*EXERCISE INSTRUCTIONS*.
Reproduce each of the following records line for line, with no changes.

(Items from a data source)
* begin *

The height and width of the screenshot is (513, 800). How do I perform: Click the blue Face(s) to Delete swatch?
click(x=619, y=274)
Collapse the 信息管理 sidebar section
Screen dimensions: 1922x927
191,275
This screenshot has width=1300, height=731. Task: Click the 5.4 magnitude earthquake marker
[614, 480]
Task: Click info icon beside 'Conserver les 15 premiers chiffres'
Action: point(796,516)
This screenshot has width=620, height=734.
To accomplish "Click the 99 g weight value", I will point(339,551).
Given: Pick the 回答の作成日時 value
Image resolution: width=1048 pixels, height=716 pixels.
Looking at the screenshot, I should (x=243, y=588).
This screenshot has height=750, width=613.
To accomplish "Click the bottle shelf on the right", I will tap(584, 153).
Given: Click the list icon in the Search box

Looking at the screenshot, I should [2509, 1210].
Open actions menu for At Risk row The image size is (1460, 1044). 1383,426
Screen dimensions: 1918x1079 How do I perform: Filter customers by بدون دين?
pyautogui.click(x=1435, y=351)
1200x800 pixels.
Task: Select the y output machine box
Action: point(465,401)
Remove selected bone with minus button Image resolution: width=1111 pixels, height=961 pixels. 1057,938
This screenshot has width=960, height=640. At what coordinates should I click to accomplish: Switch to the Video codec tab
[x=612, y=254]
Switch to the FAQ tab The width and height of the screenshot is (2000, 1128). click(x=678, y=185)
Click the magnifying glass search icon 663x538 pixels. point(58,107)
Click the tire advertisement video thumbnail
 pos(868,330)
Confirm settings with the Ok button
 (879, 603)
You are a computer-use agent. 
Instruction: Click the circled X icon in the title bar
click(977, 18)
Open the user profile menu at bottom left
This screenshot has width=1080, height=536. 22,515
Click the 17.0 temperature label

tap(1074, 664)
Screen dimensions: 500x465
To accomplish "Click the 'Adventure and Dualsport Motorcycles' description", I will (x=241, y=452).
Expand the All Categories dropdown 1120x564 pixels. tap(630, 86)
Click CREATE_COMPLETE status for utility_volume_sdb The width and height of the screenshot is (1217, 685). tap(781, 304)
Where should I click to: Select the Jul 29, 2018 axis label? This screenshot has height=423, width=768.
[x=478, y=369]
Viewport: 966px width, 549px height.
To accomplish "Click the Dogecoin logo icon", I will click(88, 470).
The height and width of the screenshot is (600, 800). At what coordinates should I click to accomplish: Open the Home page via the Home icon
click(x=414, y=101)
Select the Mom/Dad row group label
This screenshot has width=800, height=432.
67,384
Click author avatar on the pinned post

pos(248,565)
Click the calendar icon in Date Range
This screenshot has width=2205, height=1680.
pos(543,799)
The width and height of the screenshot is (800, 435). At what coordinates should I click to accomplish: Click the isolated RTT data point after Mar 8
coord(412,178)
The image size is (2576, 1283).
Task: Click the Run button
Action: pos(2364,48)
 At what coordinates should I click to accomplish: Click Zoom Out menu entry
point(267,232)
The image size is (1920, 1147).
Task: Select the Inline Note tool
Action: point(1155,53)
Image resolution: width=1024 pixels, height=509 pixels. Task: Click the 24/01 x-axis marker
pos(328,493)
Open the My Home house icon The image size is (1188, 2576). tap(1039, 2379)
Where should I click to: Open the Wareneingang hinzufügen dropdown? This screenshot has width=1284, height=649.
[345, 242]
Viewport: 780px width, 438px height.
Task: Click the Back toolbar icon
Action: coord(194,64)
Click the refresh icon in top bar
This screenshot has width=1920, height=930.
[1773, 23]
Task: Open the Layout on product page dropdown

* end *

*SOLUTION FOR THIS PROBLEM*.
The height and width of the screenshot is (513, 800). How do I perform: Click the blue Face(s) to Delete swatch?
click(x=619, y=274)
Collapse the 信息管理 sidebar section
Screen dimensions: 1922x927
191,275
This screenshot has width=1300, height=731. Task: Click the 5.4 magnitude earthquake marker
[614, 480]
Task: Click info icon beside 'Conserver les 15 premiers chiffres'
Action: point(796,516)
This screenshot has width=620, height=734.
To accomplish "Click the 99 g weight value", I will point(339,551).
Given: Pick the 回答の作成日時 value
Image resolution: width=1048 pixels, height=716 pixels.
Looking at the screenshot, I should (x=243, y=588).
This screenshot has height=750, width=613.
To accomplish "Click the bottle shelf on the right", I will tap(584, 153).
Given: Click the list icon in the Search box

Looking at the screenshot, I should [2509, 1210].
Open actions menu for At Risk row The image size is (1460, 1044). 1383,426
Screen dimensions: 1918x1079 How do I perform: Filter customers by بدون دين?
pyautogui.click(x=1435, y=351)
1200x800 pixels.
Task: Select the y output machine box
Action: point(465,401)
Remove selected bone with minus button Image resolution: width=1111 pixels, height=961 pixels. 1057,938
This screenshot has width=960, height=640. At what coordinates should I click to accomplish: Switch to the Video codec tab
[x=612, y=254]
Switch to the FAQ tab The width and height of the screenshot is (2000, 1128). click(x=678, y=185)
Click the magnifying glass search icon 663x538 pixels. point(58,107)
Click the tire advertisement video thumbnail
 pos(868,330)
Confirm settings with the Ok button
 (879, 603)
You are a computer-use agent. 
Instruction: Click the circled X icon in the title bar
click(977, 18)
Open the user profile menu at bottom left
This screenshot has width=1080, height=536. 22,515
Click the 17.0 temperature label

tap(1074, 664)
Screen dimensions: 500x465
To accomplish "Click the 'Adventure and Dualsport Motorcycles' description", I will (x=241, y=452).
Expand the All Categories dropdown 1120x564 pixels. tap(630, 86)
Click CREATE_COMPLETE status for utility_volume_sdb The width and height of the screenshot is (1217, 685). tap(781, 304)
Where should I click to: Select the Jul 29, 2018 axis label? This screenshot has height=423, width=768.
[x=478, y=369]
Viewport: 966px width, 549px height.
To accomplish "Click the Dogecoin logo icon", I will click(88, 470).
The height and width of the screenshot is (600, 800). At what coordinates should I click to accomplish: Open the Home page via the Home icon
click(x=414, y=101)
Select the Mom/Dad row group label
This screenshot has width=800, height=432.
67,384
Click author avatar on the pinned post

pos(248,565)
Click the calendar icon in Date Range
This screenshot has width=2205, height=1680.
pos(543,799)
The width and height of the screenshot is (800, 435). At what coordinates should I click to accomplish: Click the isolated RTT data point after Mar 8
coord(412,178)
The image size is (2576, 1283).
Task: Click the Run button
Action: pos(2364,48)
 At what coordinates should I click to accomplish: Click Zoom Out menu entry
point(267,232)
The image size is (1920, 1147).
Task: Select the Inline Note tool
Action: point(1155,53)
Image resolution: width=1024 pixels, height=509 pixels. Task: Click the 24/01 x-axis marker
pos(328,493)
Open the My Home house icon The image size is (1188, 2576). tap(1039, 2379)
Where should I click to: Open the Wareneingang hinzufügen dropdown? This screenshot has width=1284, height=649.
[345, 242]
Viewport: 780px width, 438px height.
Task: Click the Back toolbar icon
Action: coord(194,64)
Click the refresh icon in top bar
This screenshot has width=1920, height=930.
[1773, 23]
Task: Open the Layout on product page dropdown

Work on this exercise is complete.